OBJECTIVE A: Update the entries from the line with "972x600 pixels. At" up to and including the line with "click(33, 269)" by replacing "coordinates" with "location" and leaving everything else unchanged. Return only those lines.

TEXT TO READ:
-*-*-

It’s one thing to sit in the break room at work and try to manipulate another person to be part of your scheme to get what you want.  That’s pathetic enough.  But it’s really pathetic to try to sit down in prayer and to try to recruit God to do your bidding.  To pray and try to convince God about just how right you are, just how wronged you feel, just how much you deserve what you feel you deserve.

So most don’t even try.  They aren’t praying about it. 

Why don’t people pray during times of conflict?  Well, most honestly couldn’t stand the idea of God saying, “Drop it”.  or “Let is go”.  Or even, worst of all, gulp, “no.” 

How much conflict in your life would dissipate if you actually brought the issue to the Lord in prayer.  I think it’s one of those things where if we do it, we must bring with us the humility, should we hear God remind us that “Not everything is big a deal.”

Of course, some people will turn to prayer – but not sincerely – rather, with wrong motivation, they seek to turn God into some kind of good luck charm – they attempt to leverage him to do their bidding. 

And I think it’s that kind of thinking that causes James to give one of the harshest rebukes in scripture.  He says…

You adulterers! Don’t you realize that friendship with the world makes you an enemy of God?

Last week we put two signs up – and we talked about what a life looks like if you drink from this well that says “If it is to be it is up to me.”  The wisdom of this world.  And then on this side we put up a sign that said, The Lord is my shepherd.”  And we talked about how different life looks if you know this to be true.

If you make the decision to trust the Lord to govern your life, then you are saying that you are going to stop living as if everything is up to you.

But then you want something really bad – you revert back to scheming and manipulating to get it, then you are cheating on the Lord – it’s like adultery – you say God your will be done, until you don’t get what you think you deserve, then it’s My will be done.

-*-*-

RECORDS FOR THIS TASK:
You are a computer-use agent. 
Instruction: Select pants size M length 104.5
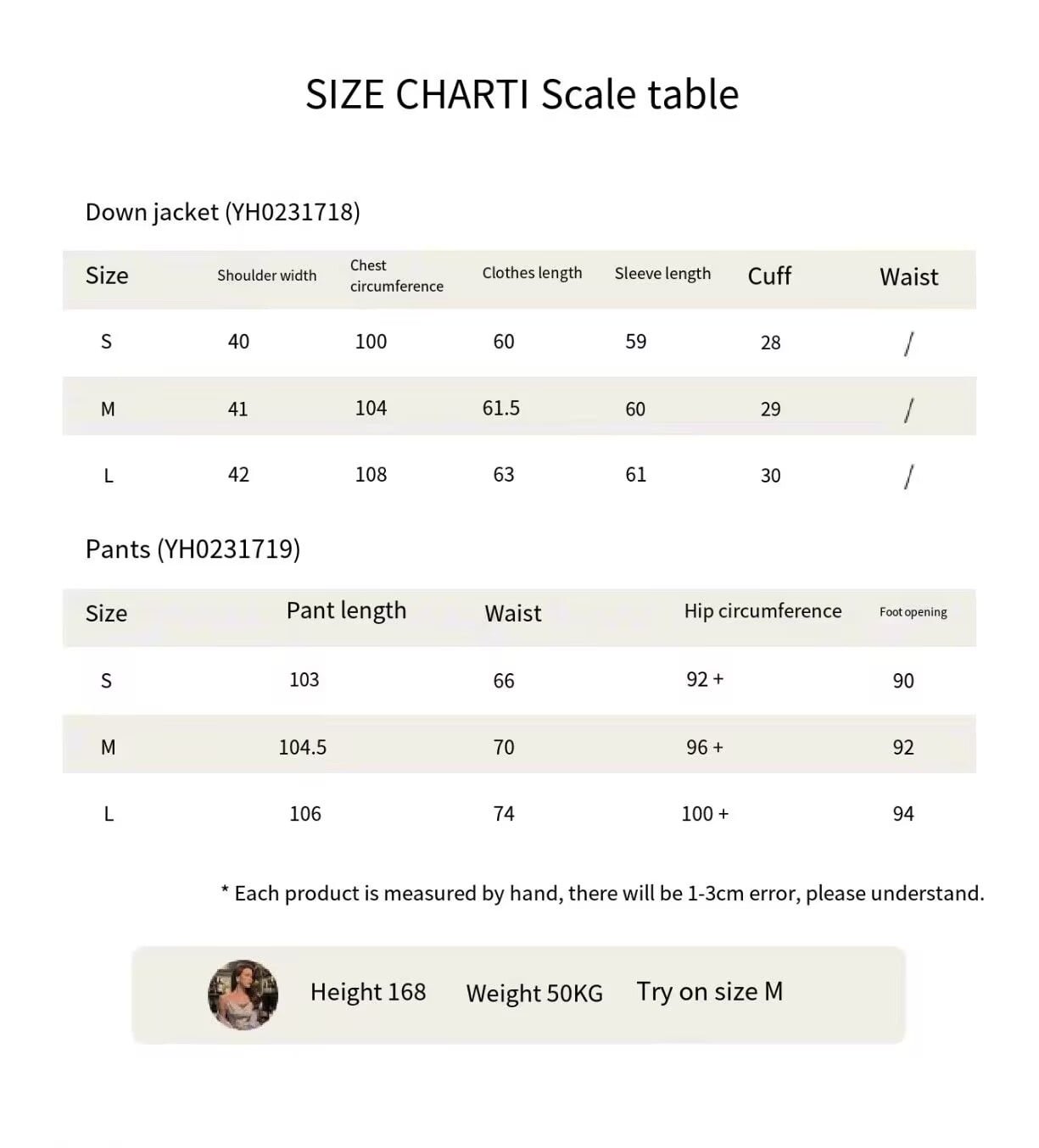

-*-*-

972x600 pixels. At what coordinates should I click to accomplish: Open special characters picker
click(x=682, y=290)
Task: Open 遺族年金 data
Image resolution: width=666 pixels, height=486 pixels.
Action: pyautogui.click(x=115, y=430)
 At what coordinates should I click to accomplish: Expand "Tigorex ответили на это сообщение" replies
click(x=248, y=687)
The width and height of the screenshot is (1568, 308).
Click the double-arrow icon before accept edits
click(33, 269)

-*-*-

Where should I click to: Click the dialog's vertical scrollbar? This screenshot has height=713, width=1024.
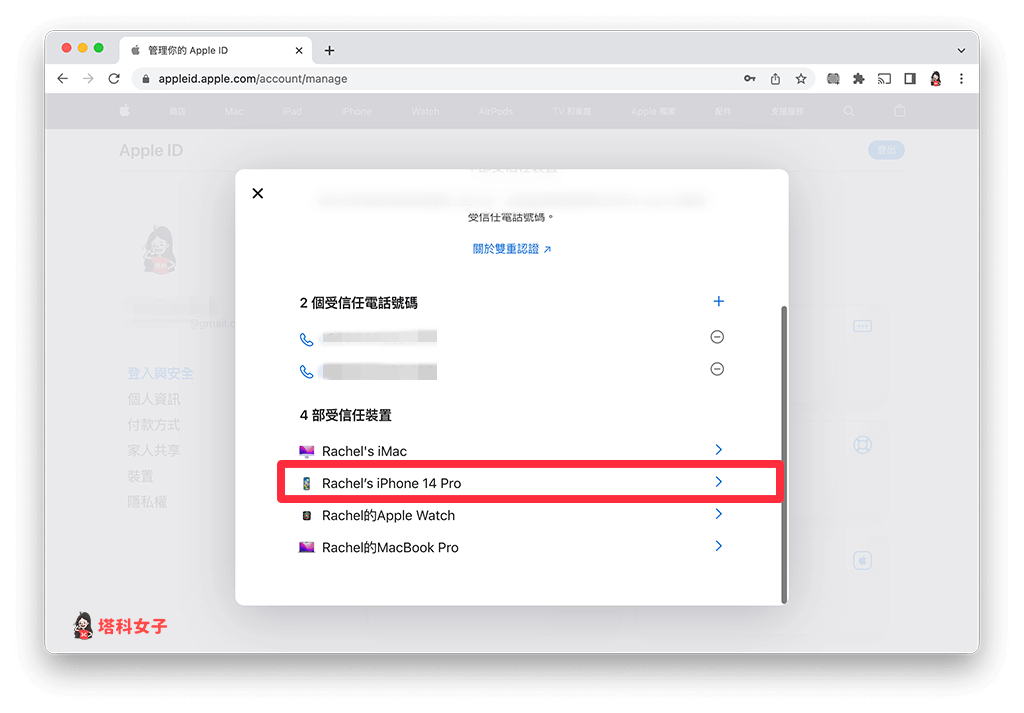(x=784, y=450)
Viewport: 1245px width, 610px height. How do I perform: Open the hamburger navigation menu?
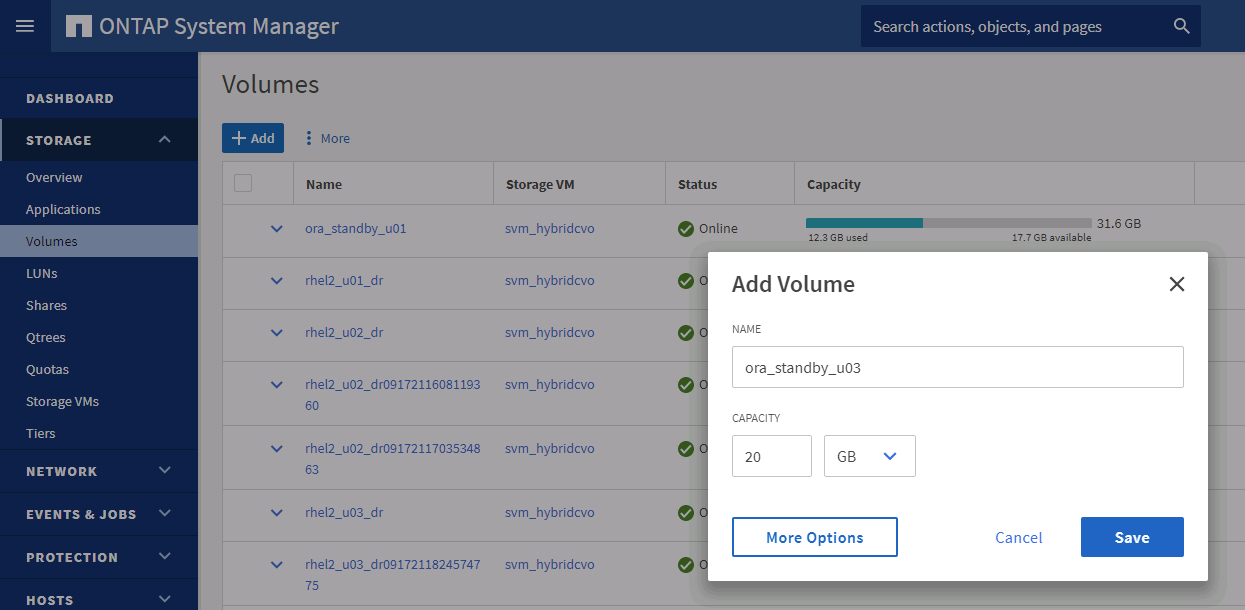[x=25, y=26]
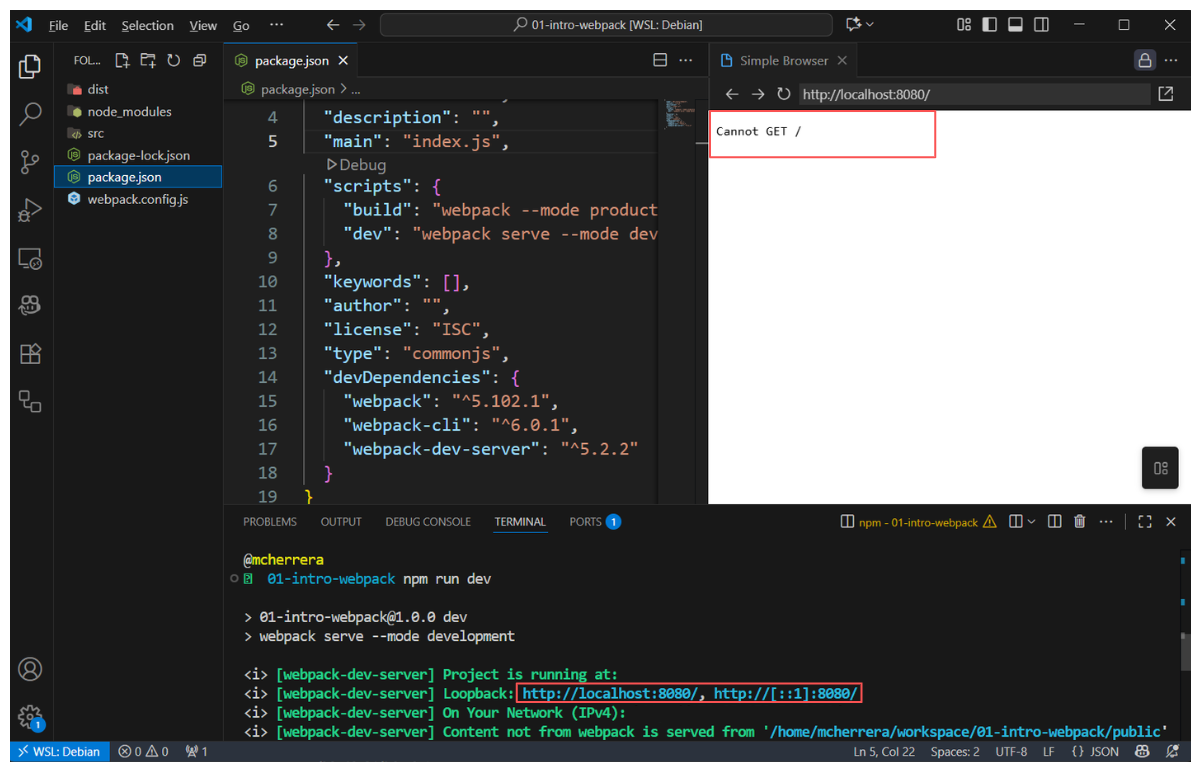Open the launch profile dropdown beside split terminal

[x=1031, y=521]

-*-*-

OBJECTIVE B: Say whether each statement agrees with the passage on prayer and conflict, answering yes or no and quoting the deciding words: (i) Most people who avoid praying during conflict couldn't stand hearing God tell them to drop it. (ii) Three signs were put up last week. (iii) James's rebuke is described as a gentle one.

TASK RESULT A:
972x600 pixels. At what location should I click to accomplish: Open special characters picker
click(x=682, y=290)
Task: Open 遺族年金 data
Image resolution: width=666 pixels, height=486 pixels.
Action: pyautogui.click(x=115, y=430)
 At what location should I click to accomplish: Expand "Tigorex ответили на это сообщение" replies
click(x=248, y=687)
The width and height of the screenshot is (1568, 308).
Click the double-arrow icon before accept edits
click(33, 269)

TASK RESULT B:
(i) Yes: "most honestly couldn’t stand the idea of God saying, “Drop it”"
(ii) No: "Last week we put two signs up"
(iii) No: "causes James to give one of the harshest rebukes in scripture"